The rule of thumb in the past was to take your chain around your biggest rings in the front and back without going through the derailleur, then add a link for correct chain sizing. Does that still hold true?
Am I going to need to drop down to a medium cage rear derailleur to work with the 2x10 setup or will the long cage work well enough?
Any chainline issues I should consider? I'd think that it's current line should be good; it seems to run fine all over the cassette from the middle ring and I know better than to cross it from small ring to small cogs.
 

Willy Vanilly

Monkey
Jul 27, 2003
194
0
San Jose
I think your rule of thumb stiff holds true with one caveat, you should check to make sure the suspension doesn't pull on the chain as you cycle through the suspension.

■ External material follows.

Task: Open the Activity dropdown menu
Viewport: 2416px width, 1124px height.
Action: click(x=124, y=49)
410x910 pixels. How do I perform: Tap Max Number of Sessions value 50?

Also, I've run 2 rings in the front with a long cage rear der and it works fine but if you're trying to quiet things up, a mid cage rear der would help to eliminate keep the chain from bouncing around as much (although you'll lose the ability to go back to a 3 ring setup).

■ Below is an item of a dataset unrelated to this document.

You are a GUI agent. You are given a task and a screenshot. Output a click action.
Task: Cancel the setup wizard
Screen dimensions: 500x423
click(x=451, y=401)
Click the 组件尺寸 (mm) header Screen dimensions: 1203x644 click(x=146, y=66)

Someone correct me if I'm wrong
 
Last edited:

Beef Supreme

Turbo Monkey
Oct 29, 2010
1,434
73
Hiding from the stupid
The rule of thumb in the past was to take your chain around your biggest rings in the front and back without going through the derailleur, then add a link for correct chain sizing. Does that still hold true?
Often not due to the chain growth on some full suspension designs. You will be fine if you let the air out of the shock and use that method at full bottom.
 

Beef Supreme

Turbo Monkey
Oct 29, 2010
1,434
73
Hiding from the stupid
I should also say I've never understood the logic of not running the chain through the derailleur for sizing. Big-big through the derailleur at full bottom. Lop off the extra chain with bolt cutters and reassemble with a quick link.
 

Sandwich

Pig my fish!
Staff member
May 23, 2002
21,031
5,921
borcester rhymes
ooh, i'm late to the party, but remember that some designs don't have full growth at full travel. DW links in particular feature a lot of growth mid travel but little as you get deep. Not sure how the yeti runs, but it may be worth running it though full travel up and down to make sure you're not going to get a pop anywhere.

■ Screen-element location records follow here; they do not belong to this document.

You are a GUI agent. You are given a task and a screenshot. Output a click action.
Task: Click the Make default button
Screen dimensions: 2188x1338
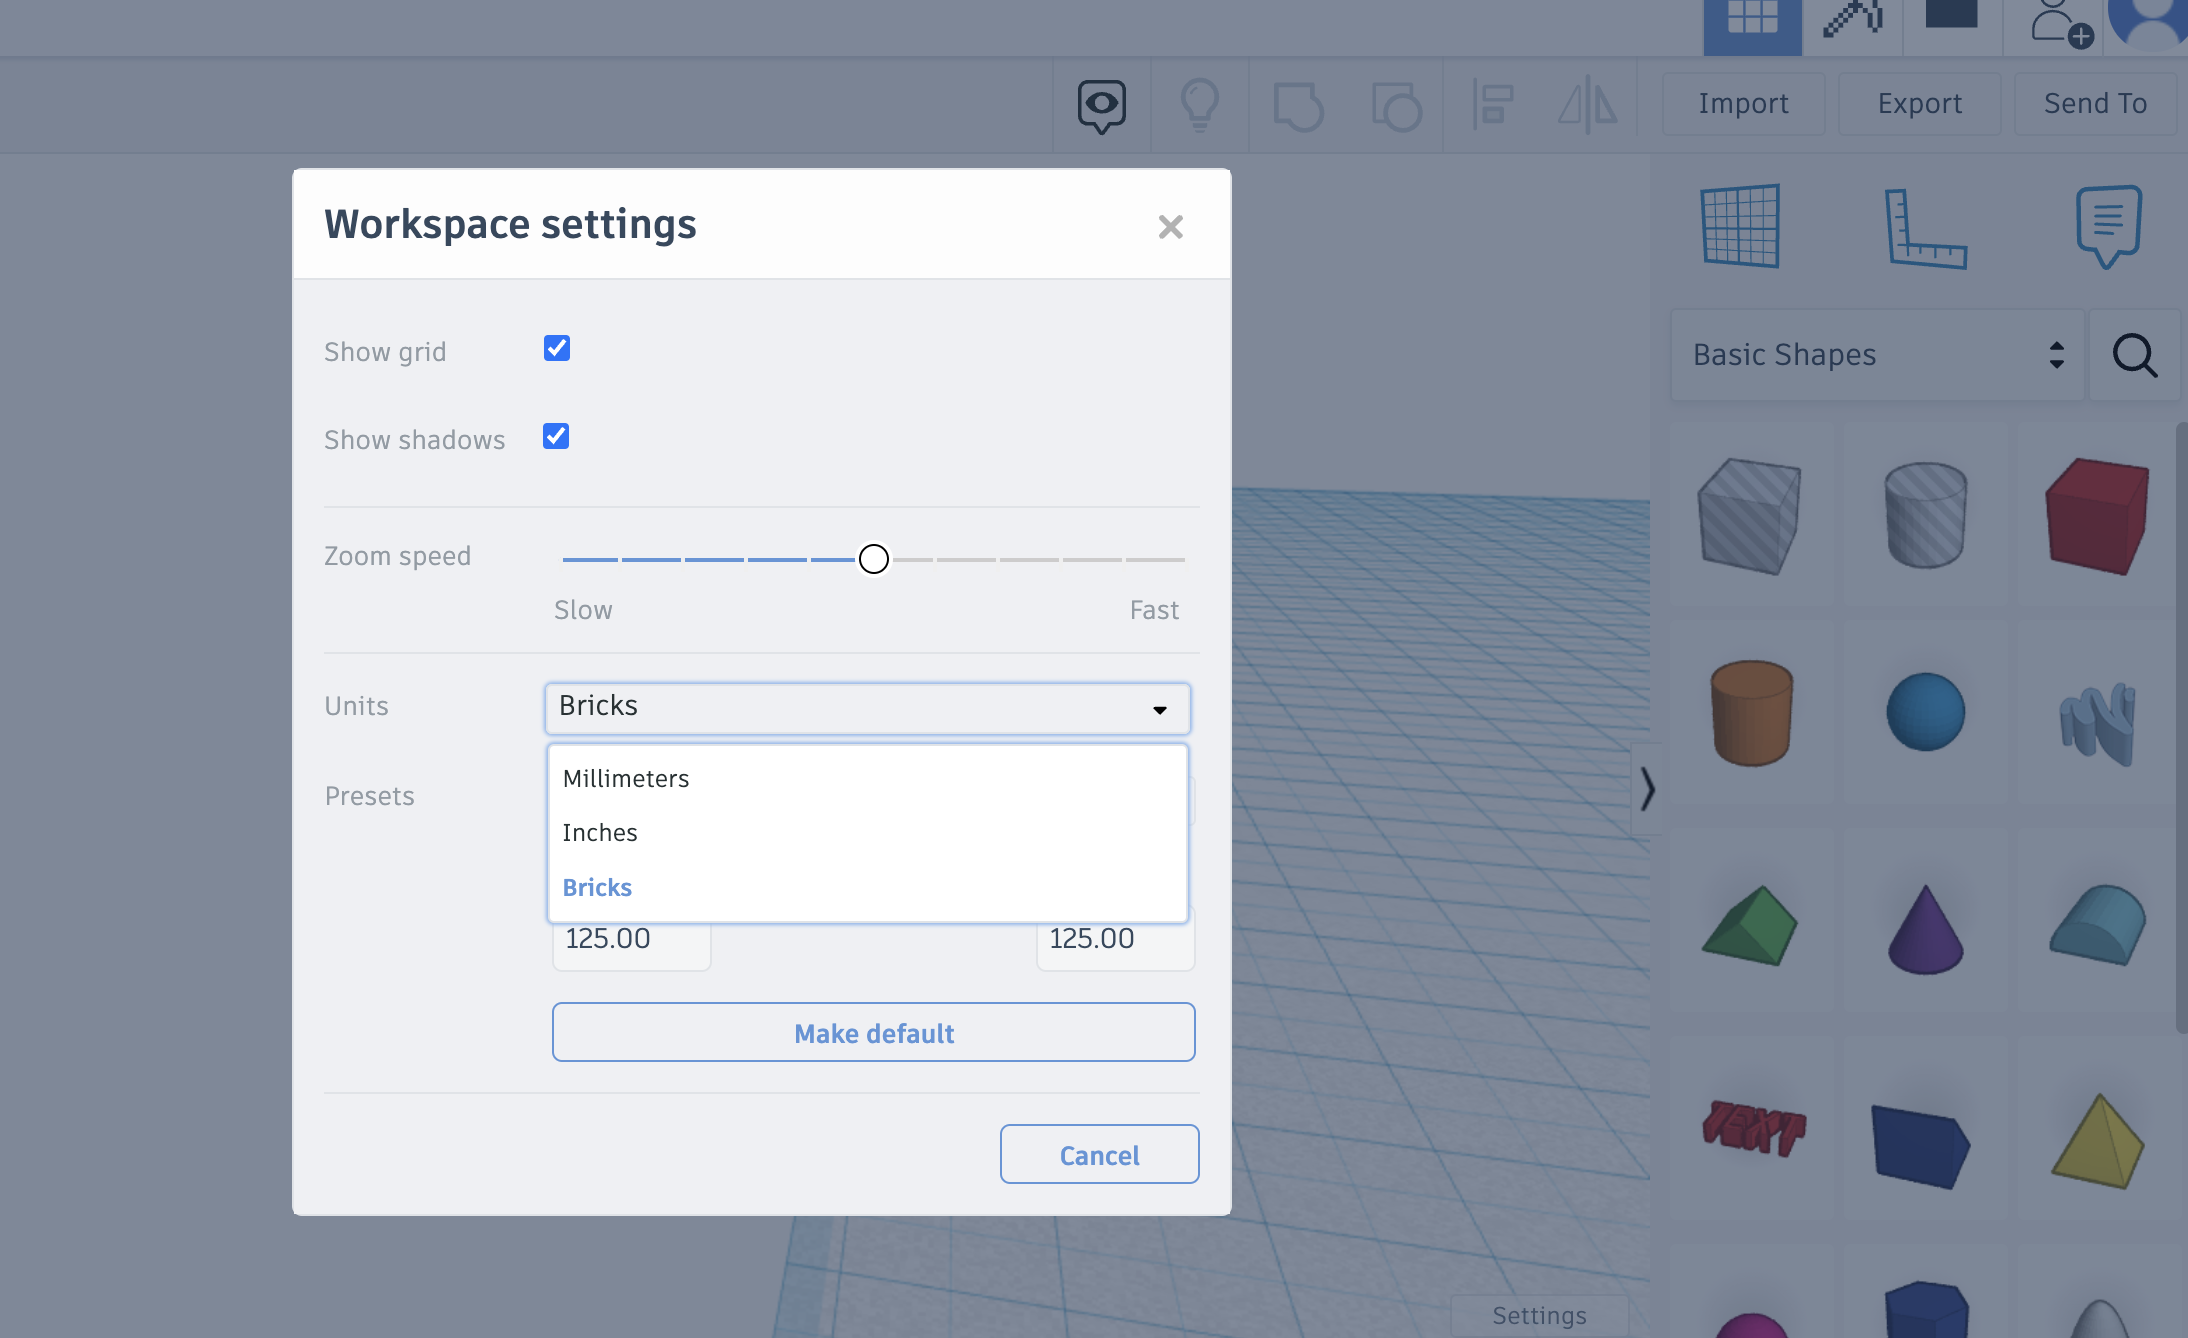tap(872, 1033)
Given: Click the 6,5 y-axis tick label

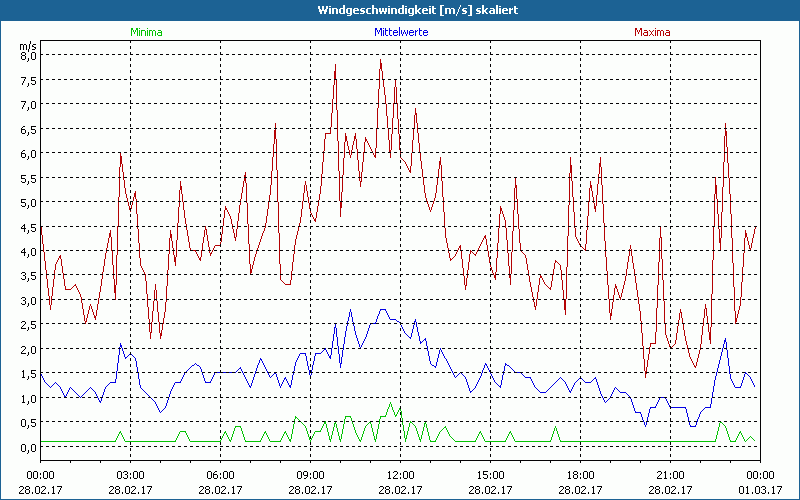Looking at the screenshot, I should click(x=27, y=129).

If you have cash, a nice clutch derailleur will probably quiet things down immensely.
 

BikeGeek

BrewMonkey
Jul 2, 2001
4,573
273
Hershey, PA
ooh, i'm late to the party, but remember that some designs don't have full growth at full travel. DW links in particular feature a lot of growth mid travel but little as you get deep. Not sure how the yeti runs, but it may be worth running it though full travel up and down to make sure you're not going to get a pop anywhere.

If you have cash, a nice clutch derailleur will probably quiet things down immensely.
Thanks. I definitely see the chain tightening and loosening as I move through the travel. The clutch derailleurs are nice, but it will take a lot to convince my wife that I need to spend even more money than I already have. :)

I had the bike out again this weekend and I didn't notice the noise as much. I'm wondering if part of it was just me being used to a near-silent single speed drivetrain. In any case, thanks to everyone for the info.